With echoes of Zora Neale-Hurston and Clarice Lispector, Sulaiman Addonia turns from the broader immigration narrative of land and nations to look closely at the erotic and intimate lives of asylum seekers.
In the squares of Bloomsbury, near an orphanage in Kilburn, a young Eritrean refugee named Hannah grapples with a disturbing sexual story in her mother’s diary. As Hannah moves through the UK asylum system haunted by this tale, language becomes a tool of survival and time becomes a placid lake in which the Home Office drowns her.
In a single, gripping, continuous paragraph, Sulaiman Addonia’s The Seers moves between past and present to paint a surreal and sensual portrait of one life among thousands. For Hannah, caught between worlds in the endless bureaucracy of immigration, the West is both savior and abuser, refuge from and original cause of harm, seeking always to shape her—but never succeeding in suppressing her voice.
Here is the cover, designed by Sarah Schulte, artwork by Malachi Lily.
Author Sulaiman Addonia: “For centuries, writers and artists have been encouraged to embrace subtlety.
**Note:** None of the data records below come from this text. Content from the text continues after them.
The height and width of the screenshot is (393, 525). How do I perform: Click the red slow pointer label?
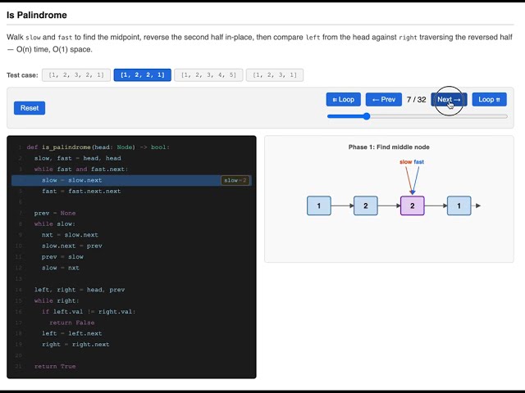(405, 162)
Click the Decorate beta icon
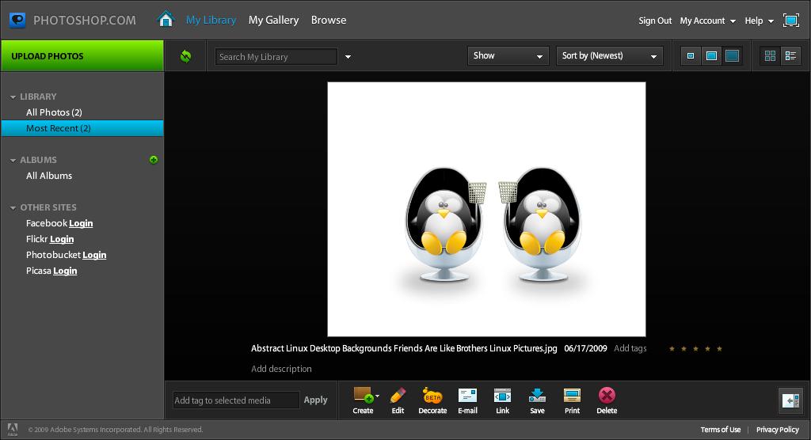This screenshot has width=811, height=440. tap(432, 396)
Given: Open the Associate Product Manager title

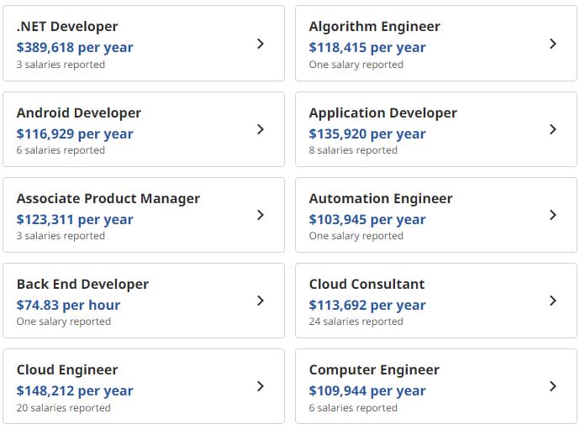Looking at the screenshot, I should (108, 199).
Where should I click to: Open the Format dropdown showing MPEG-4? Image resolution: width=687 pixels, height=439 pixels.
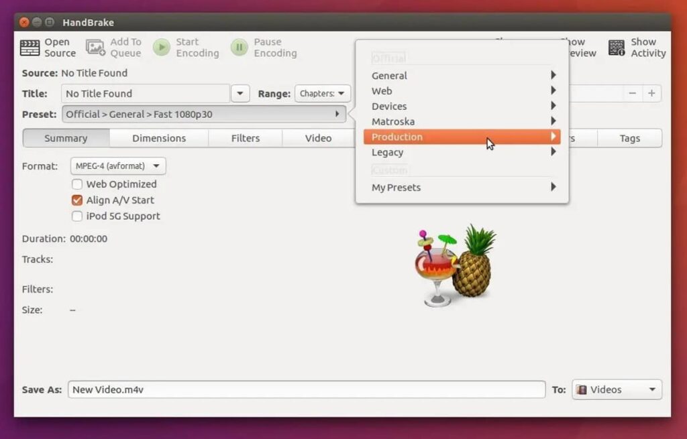pyautogui.click(x=118, y=166)
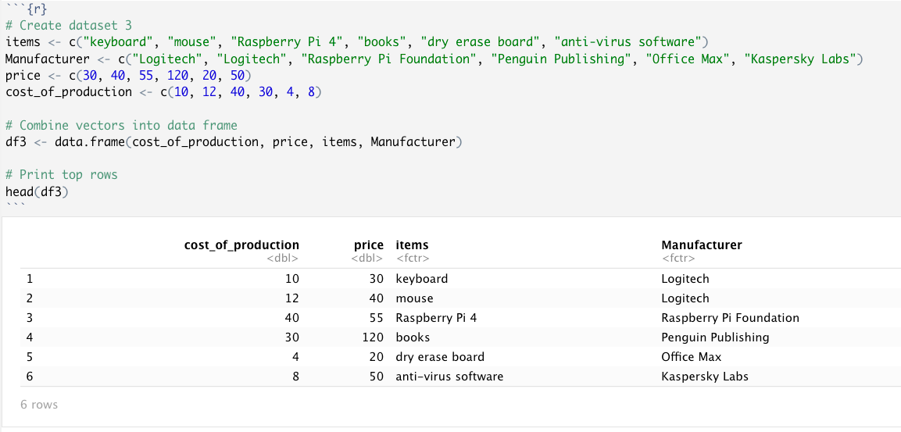Place cursor on the head(df3) code line
Viewport: 901px width, 432px height.
[37, 191]
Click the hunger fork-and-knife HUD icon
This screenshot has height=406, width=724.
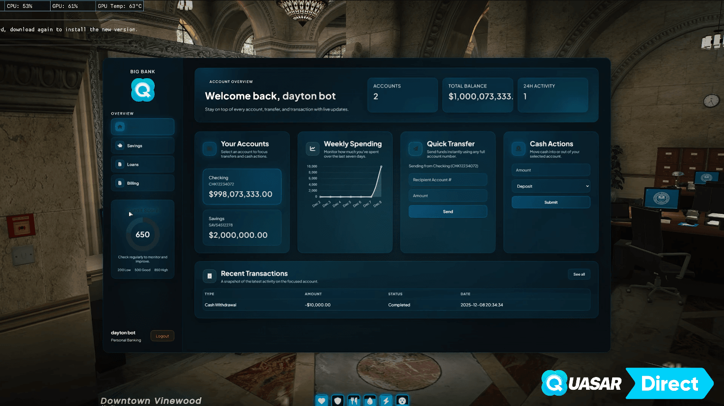tap(353, 400)
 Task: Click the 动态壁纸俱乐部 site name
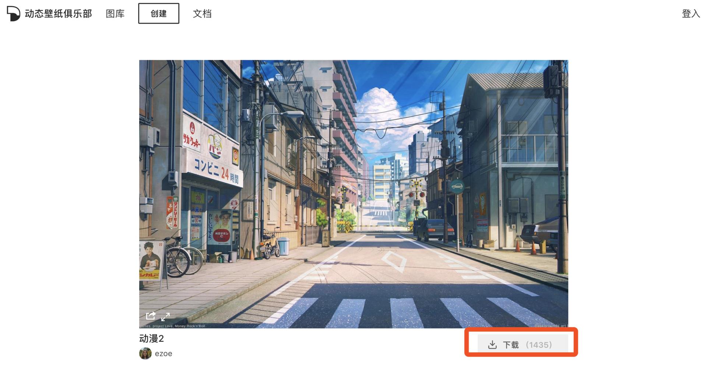point(58,14)
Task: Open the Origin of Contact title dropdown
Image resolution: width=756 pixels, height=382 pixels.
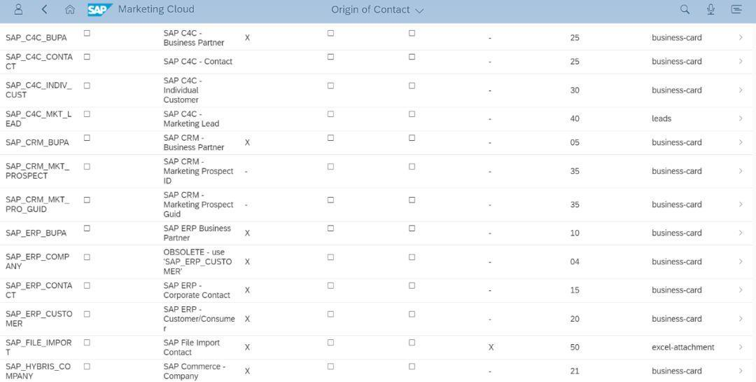Action: point(377,10)
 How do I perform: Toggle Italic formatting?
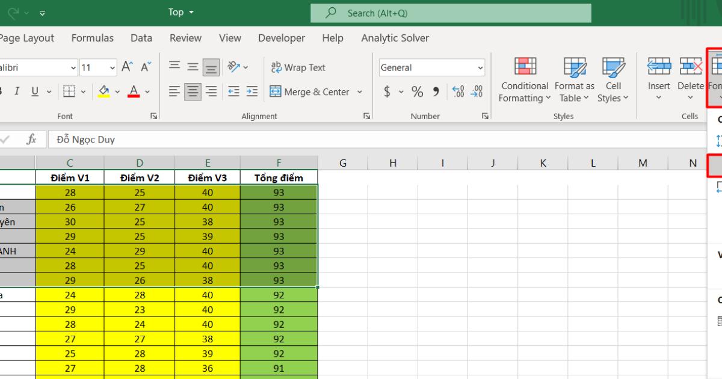tap(16, 91)
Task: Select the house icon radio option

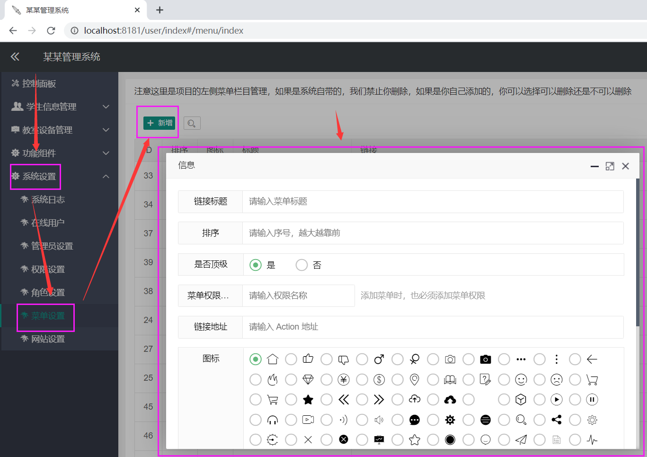Action: tap(256, 359)
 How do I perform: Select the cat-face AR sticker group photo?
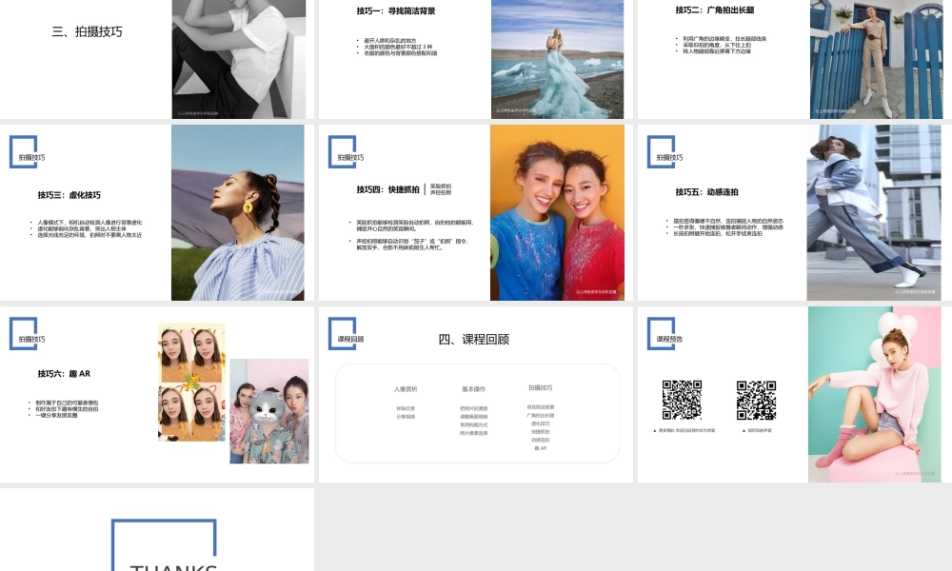pos(268,411)
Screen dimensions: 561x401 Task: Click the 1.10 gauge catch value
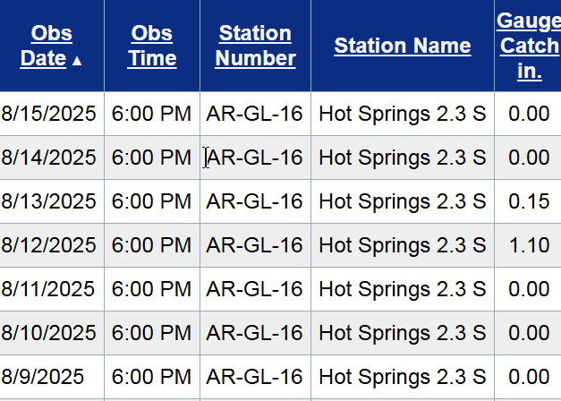529,244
While this may have led to great art, it might also have limited creative expression. The Seers breaks away from this tradition, showcasing exuberance instead of restraint. So when Malachi Lily, the designer of the artwork, asked if I was comfortable with sex and sexuality being depicted on the cover, I immediately responded with a resounding yes.
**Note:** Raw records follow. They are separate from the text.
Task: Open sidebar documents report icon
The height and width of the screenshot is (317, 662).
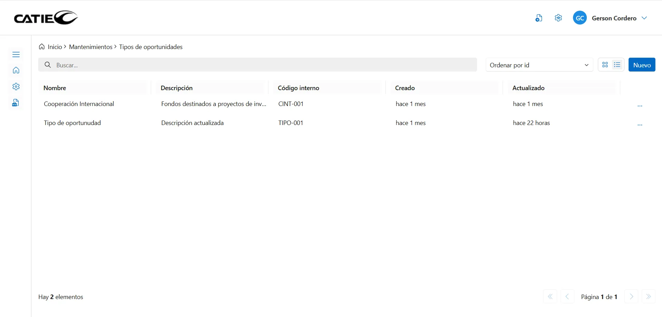Action: coord(16,103)
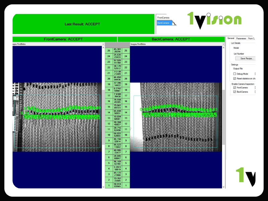Click the 1Vision logo at top

(x=214, y=19)
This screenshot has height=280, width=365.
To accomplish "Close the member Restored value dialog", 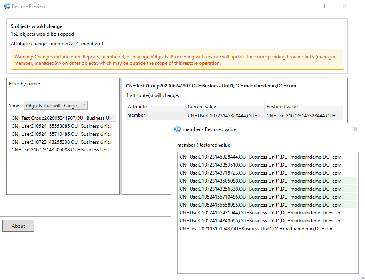I will 355,129.
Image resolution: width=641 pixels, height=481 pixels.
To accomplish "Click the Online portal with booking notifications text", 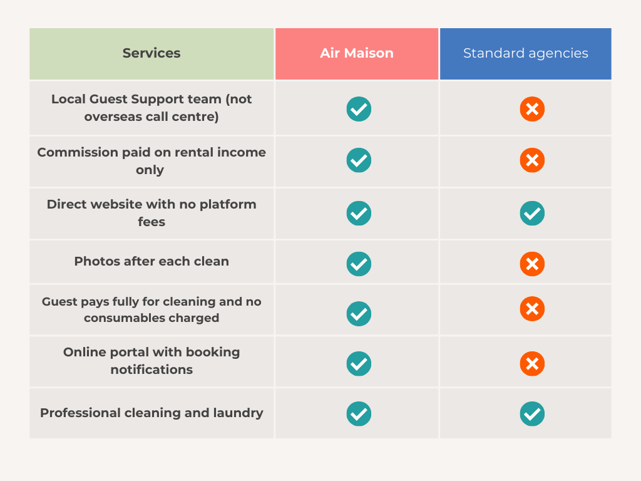I will [151, 361].
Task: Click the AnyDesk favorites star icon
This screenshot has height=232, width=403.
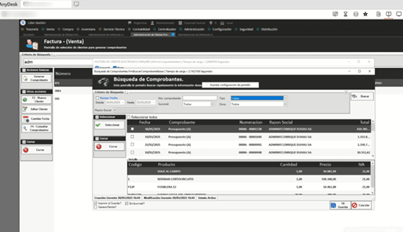Action: tap(365, 14)
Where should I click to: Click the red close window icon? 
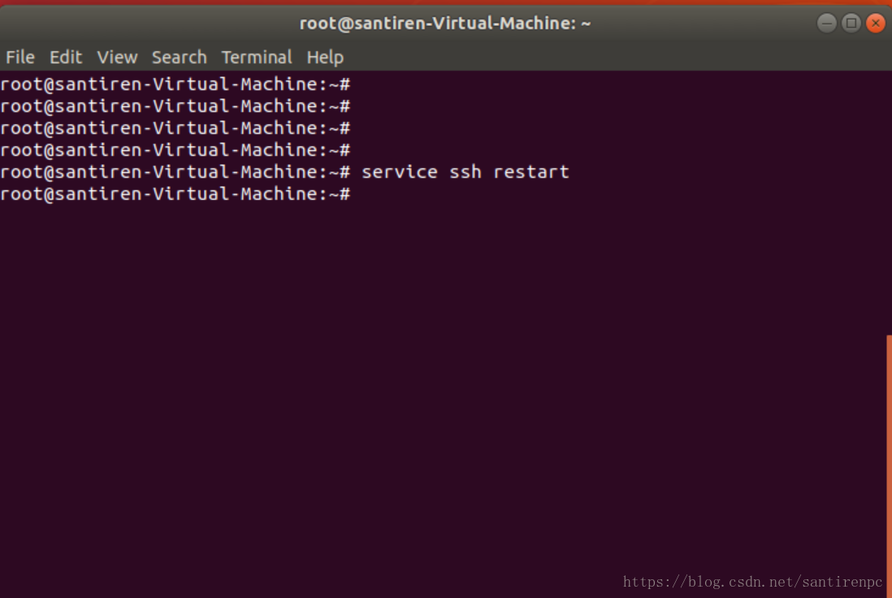(875, 23)
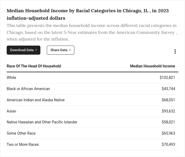Viewport: 185px width, 157px height.
Task: Select the Black or African American row
Action: [28, 89]
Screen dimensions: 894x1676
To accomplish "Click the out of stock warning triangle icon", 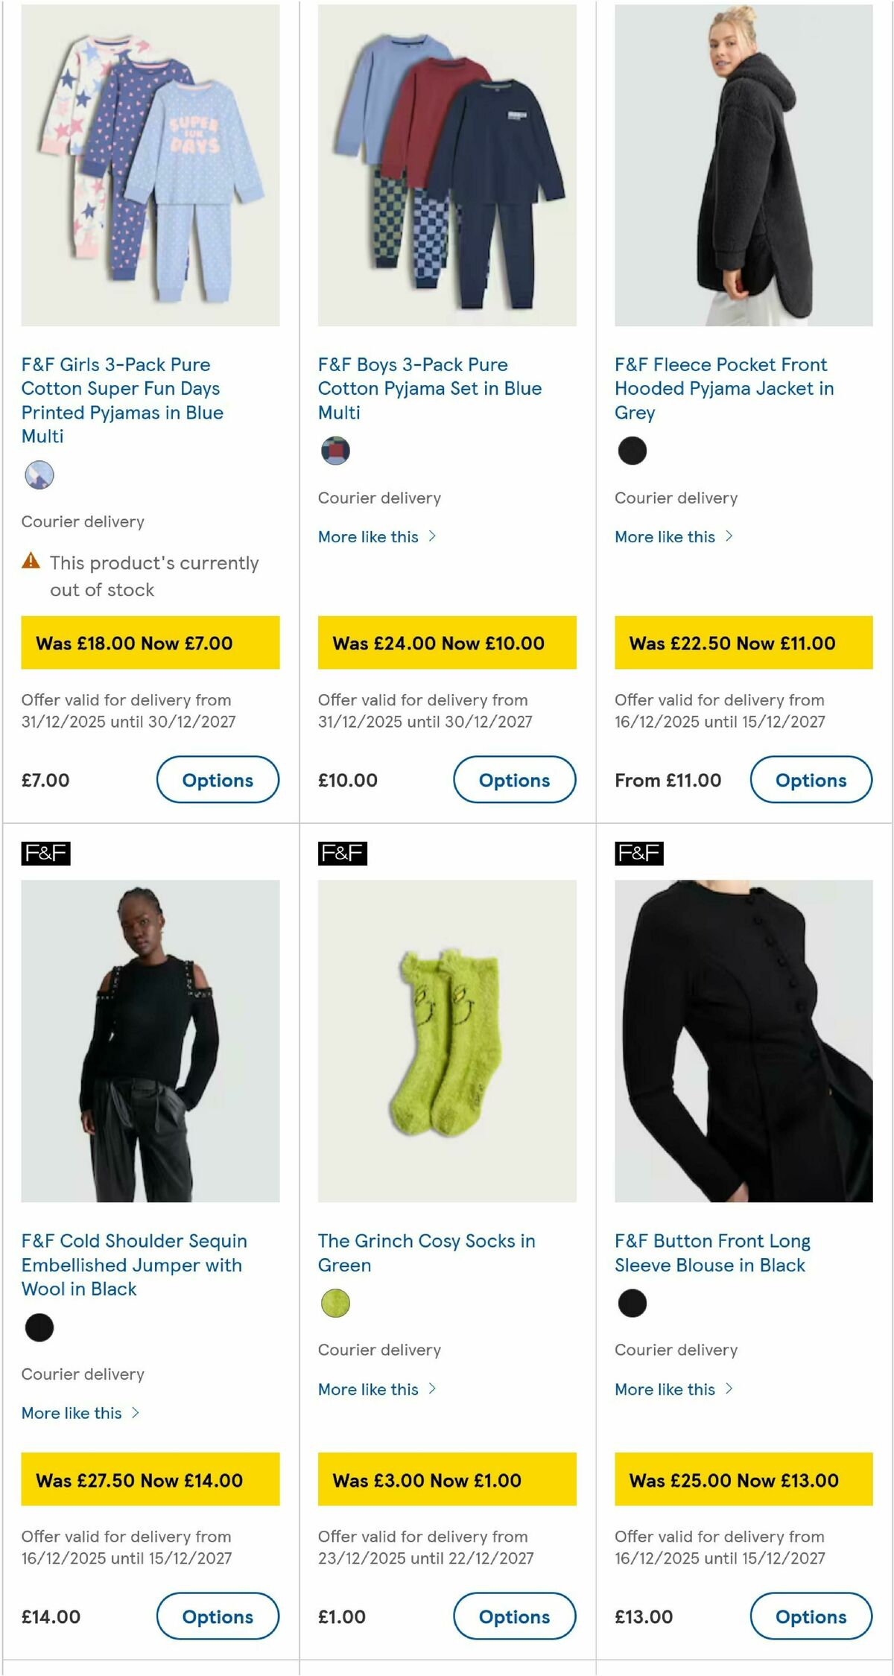I will click(31, 560).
I was overjoyed when I saw the cover, and even more pleasantly surprised when I was told that the Coffee House Press staff loved it. Throughout my career, I have always asked publishers for bold covers that convey the audacity and playfulness of my characters. This was the first time I felt my dream had come true.
I have been influenced by feminist artists who have sought to subvert the male gaze, particularly the surrealist artist Leonor Fini. Her paintings depict men embracing their feminine side and displaying their beauty. I am reminded of her work when I see Malachi Lily’s design, which shows a man defying stereotypes, freely expressing his desires, being vulnerable with his female partner, and opening his body to her hunger.”
Artist Malachi Lily: “I was enraptured by the story’s roiling container of a fuck, and I wanted to highlight Hannah topping her friend O.B.B. in the park. Hannah’s hand, firm-potent-hungry, exposes the vulnerable offering of O.B.B., who is bursting into a garden in her presence. This bursting is beautiful but painful as thorns and blooms weave through the skin. The flowers are roses (the national flower of England), gerberas (the national flower of Eritrea), and different species of nightshade flowers that are common in Eritrea. Flowers like the Devil’s Trumpet and Solanum incanum are very poisonous; they are beauty encapsulating death, and have some hallucinogenic properties and associations with witches.
I always do divination readings for my work, and I received cards emphasizing this story and cover’s relationship to fire. The story burns, eating itself from the inside out. While looking for reference images, I sought color palettes and value structures focused on heat, intensity, shadow, and light.
By choosing an intense color palette and contrast, as well as filling the image with floral information, I intentionally and playfully distorted and obscured the salacious activity/the submission/the ass splitting into a flower on this cover, drawing people in to want to know more…and ensuring this erotic masterpiece of a novel is not immediately banned.
I’ve been a mixed-media artist for a while. Yet, this piece catalyzed my relationship with charcoal and graphite into something more raw and physical, matching the visceral quality of the story. I used a sharp 7H pencil to carve into the paper, like etching, and the charcoal acted like ink over a linocut or woodblock print. I will be taking this carving technique forward into my work.”